Maintenance ministry, managing decline, phased closure are all active buzz words in church planning these days and I know why; and I am sympathetic to such pragmatic thought – no use building a new manse next to a church that will close in five years time. But when you plan something to end – it will. It may end if you give it your best shot at keeping it open, but I would rather that than run a closing down sale.

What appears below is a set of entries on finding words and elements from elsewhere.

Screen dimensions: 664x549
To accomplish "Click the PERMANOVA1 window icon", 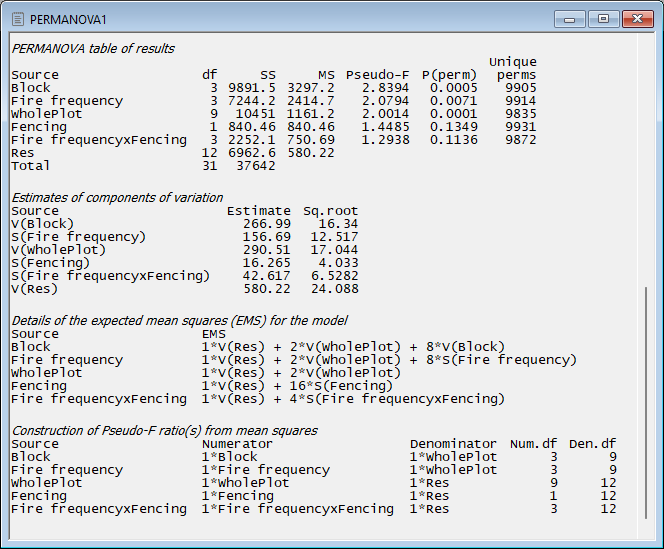I will [x=17, y=19].
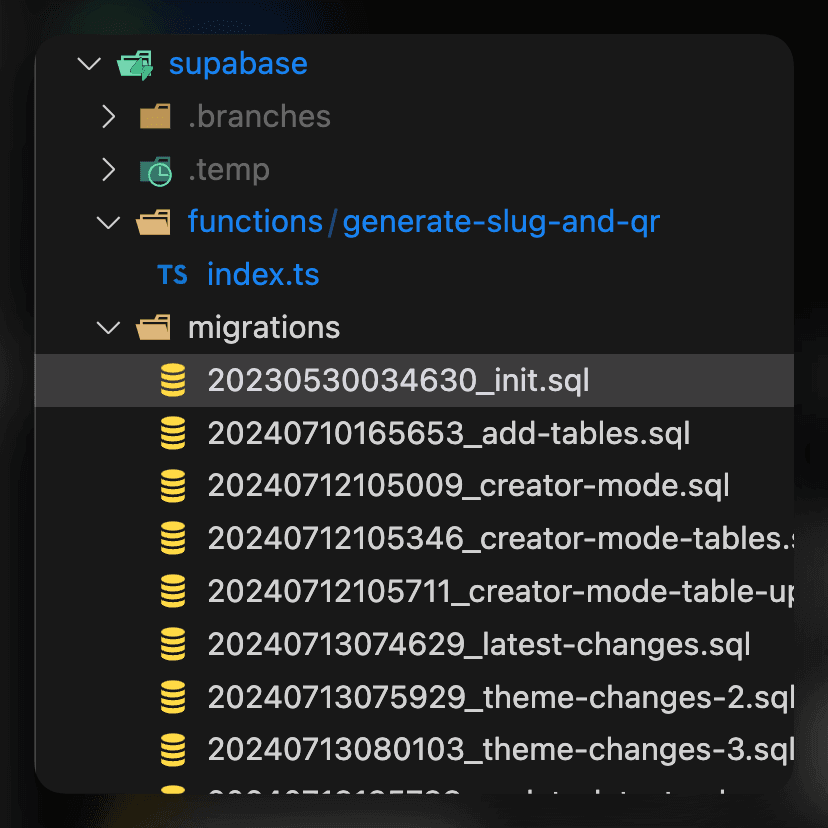Click the supabase folder icon
The height and width of the screenshot is (828, 828).
135,65
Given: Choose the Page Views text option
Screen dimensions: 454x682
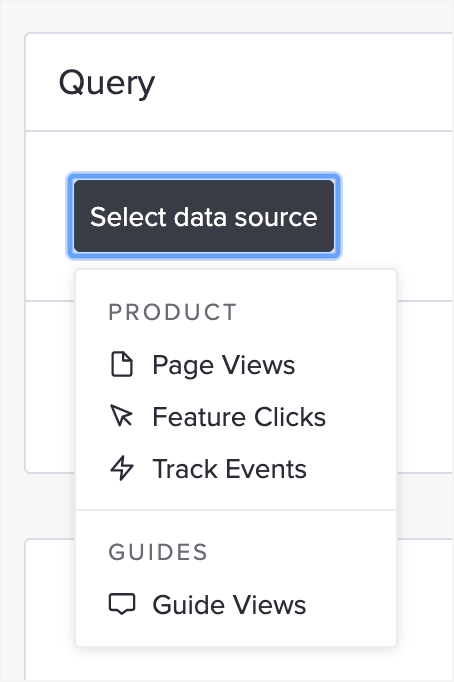Looking at the screenshot, I should [x=224, y=365].
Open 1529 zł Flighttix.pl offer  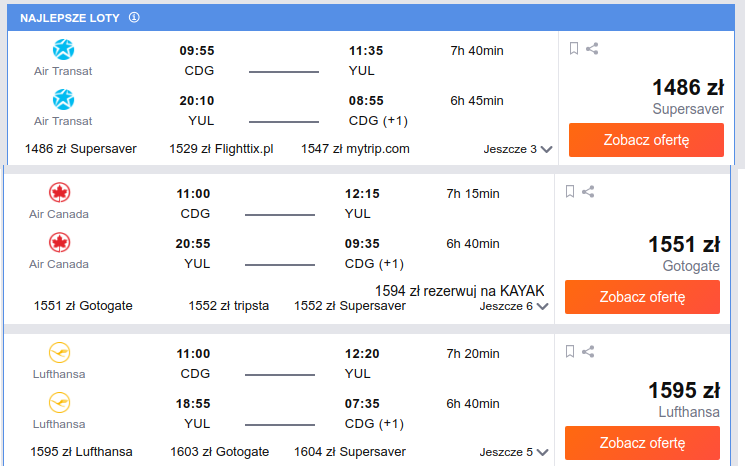[x=221, y=149]
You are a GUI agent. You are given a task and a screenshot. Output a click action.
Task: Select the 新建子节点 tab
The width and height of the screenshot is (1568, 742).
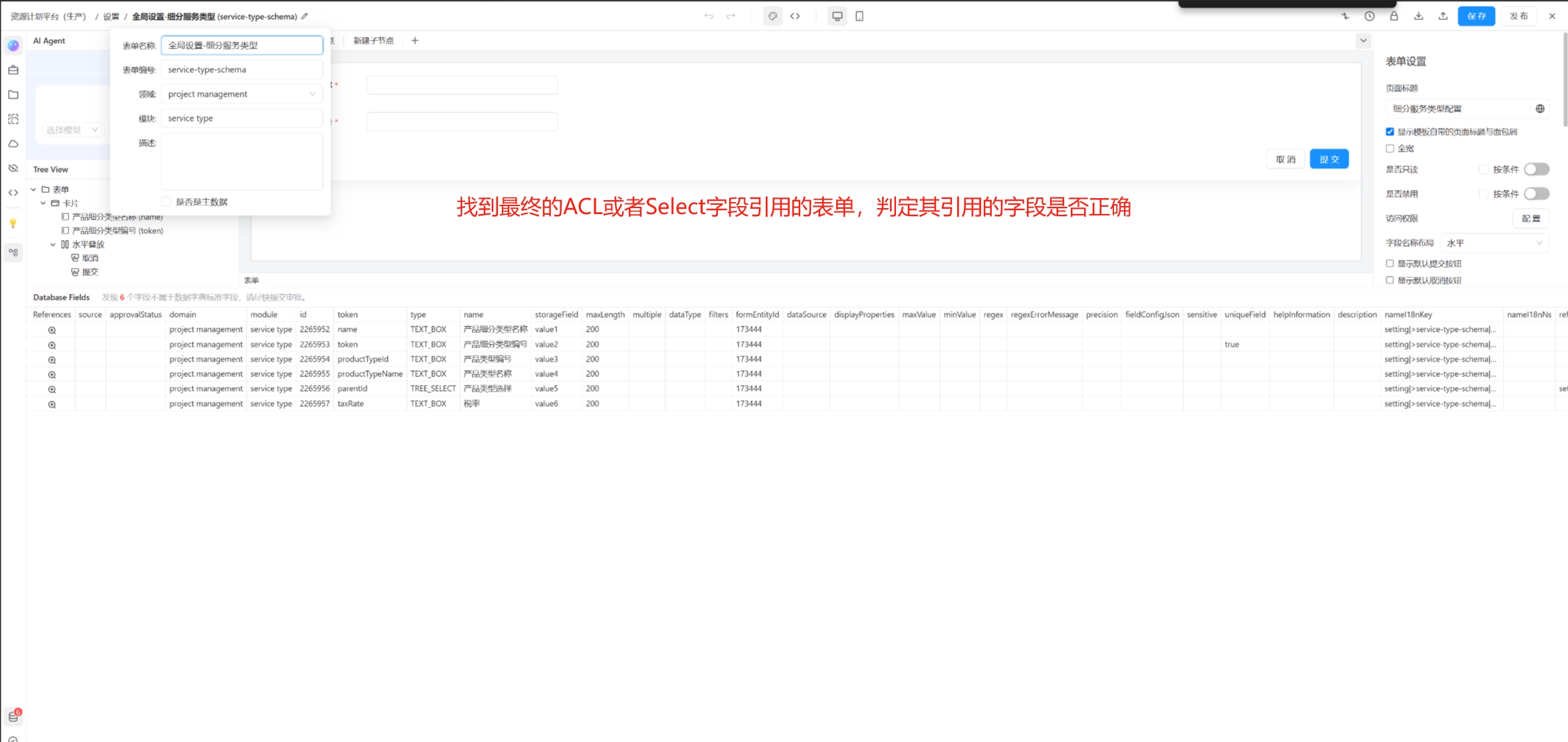click(374, 41)
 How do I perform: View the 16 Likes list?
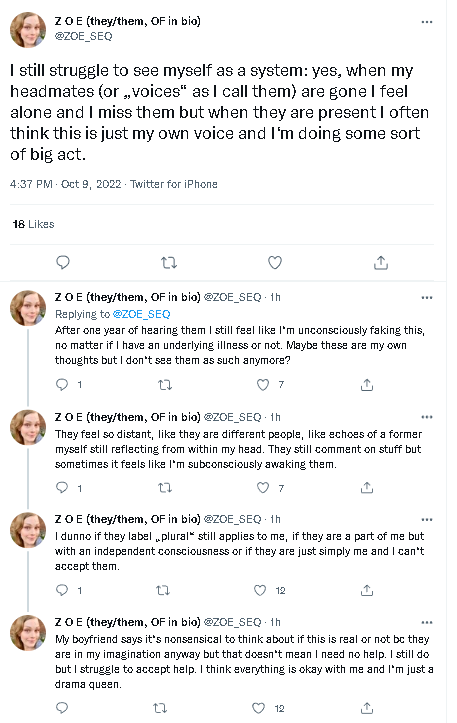[34, 224]
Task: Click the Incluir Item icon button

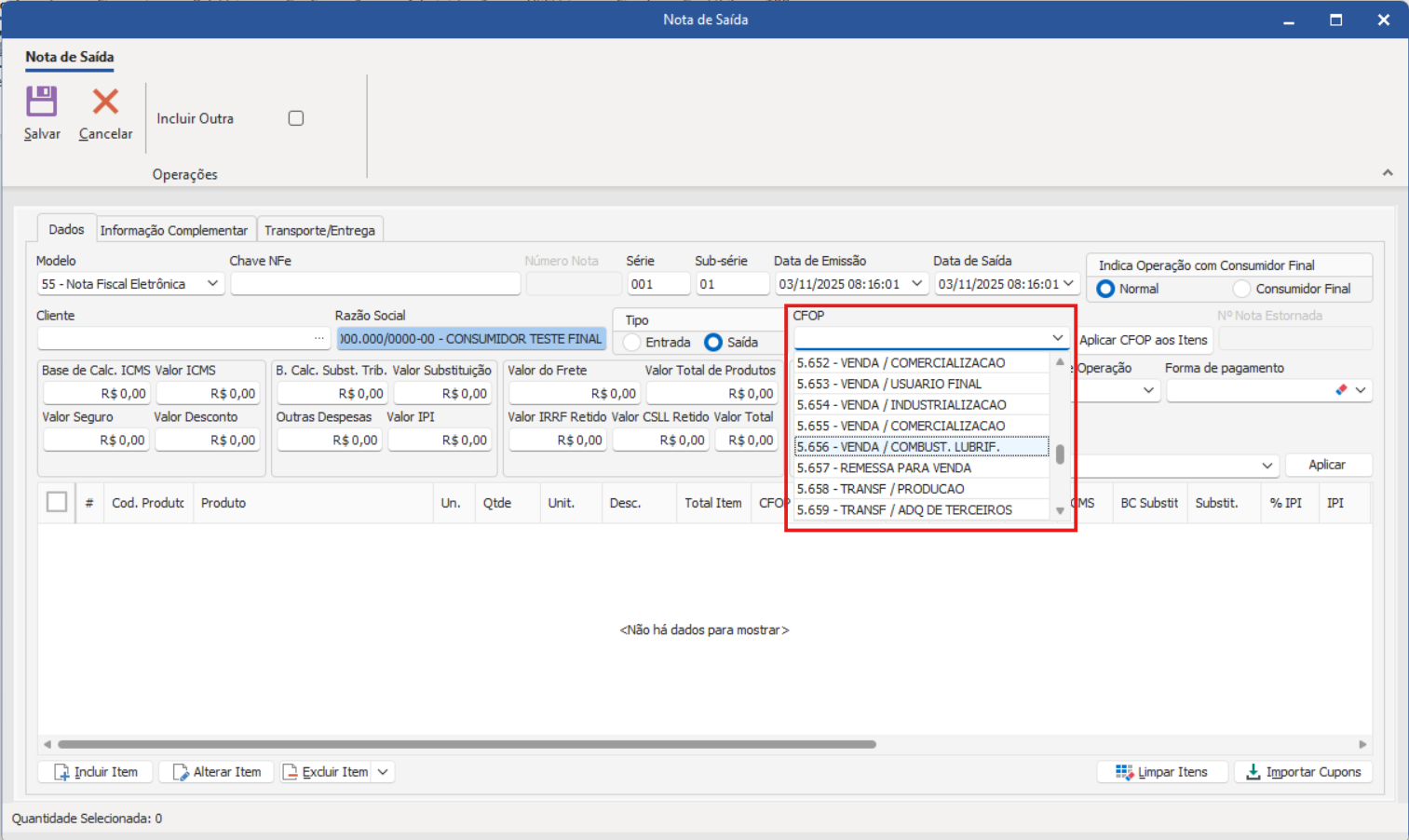Action: [x=61, y=772]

So what of our meetings? Well, all churches major on preaching up commitment; to our marriages, to giving money and time; to our friendships, to Christ and defiantly not least commitment to the Church. But commitment to most things in our age is low. People don’t always shop at the same store, vote for the same party, drive the same make of car, work for one company or go deep with their relationships. It’s getting worse and people now live a long way from where they were brought up, and they may not stay in their present town. In churches we find people who are committed and considered to be committed but may not actually be in church for weeks at a time. There are other things going on in their life. But commitment is still our watchword, that’s the plan, keep tight the community, emphasis commitment and show a fragmented world how great it can be living like a tight knit village in the midst of people who don’t do commitment. Implicit to the Church plan are lots of meetings, to plan things and generally keep commitment high. House groups have given some depth to relationship but they with other things require huge amount of time and those who can’t give that time often feel on the fringe. We even make people feel bad about it. Our modern Christianity has become very complex without us even knowing it.

In more recent times para church organisations have sprouted up, Christian radio, Christian bikers, Christian pilots, Christian choirs etc . All these groups enable people to live their lives and pursue their interests in society rather than their own location or one church. Commitment to place and commitment in general are at rock bottom and these groups are very fluid.

The church has been living in merry England looking for commitment based round a meeting hall. So you are not going to get new people on site as in the old days. We are going to have to meet them out of church . And not be hurt if they don’t want to come in. At this point we find the problem of the age. Many of us have not been here a long time, we have friends but we don’t have the depth with them to speak of big things like faith. Worse, we have been raised to think that such things are private. So we don’t go there and we should. They talk about anything these days, sex (50 shades of grey is the book club chart topper at the moment); earnings, politics, and they will talk faith if someone is around to stir them up.

The great privilege of worshiping together is God’s call to come together, and we mustn’t stop meeting for praise, for communion, for prayer and encouragement. But if it’s a closed order we are doomed and Sidmouth Methodist Church will be an arts centre or rubble in the next twenty years. It is time for a major debate about Church. If they can resurrect Come Dancing I am sure we can renew the Church

We must stop meeting like this because it’s not working and it won’t survive if we don’t address the challenges.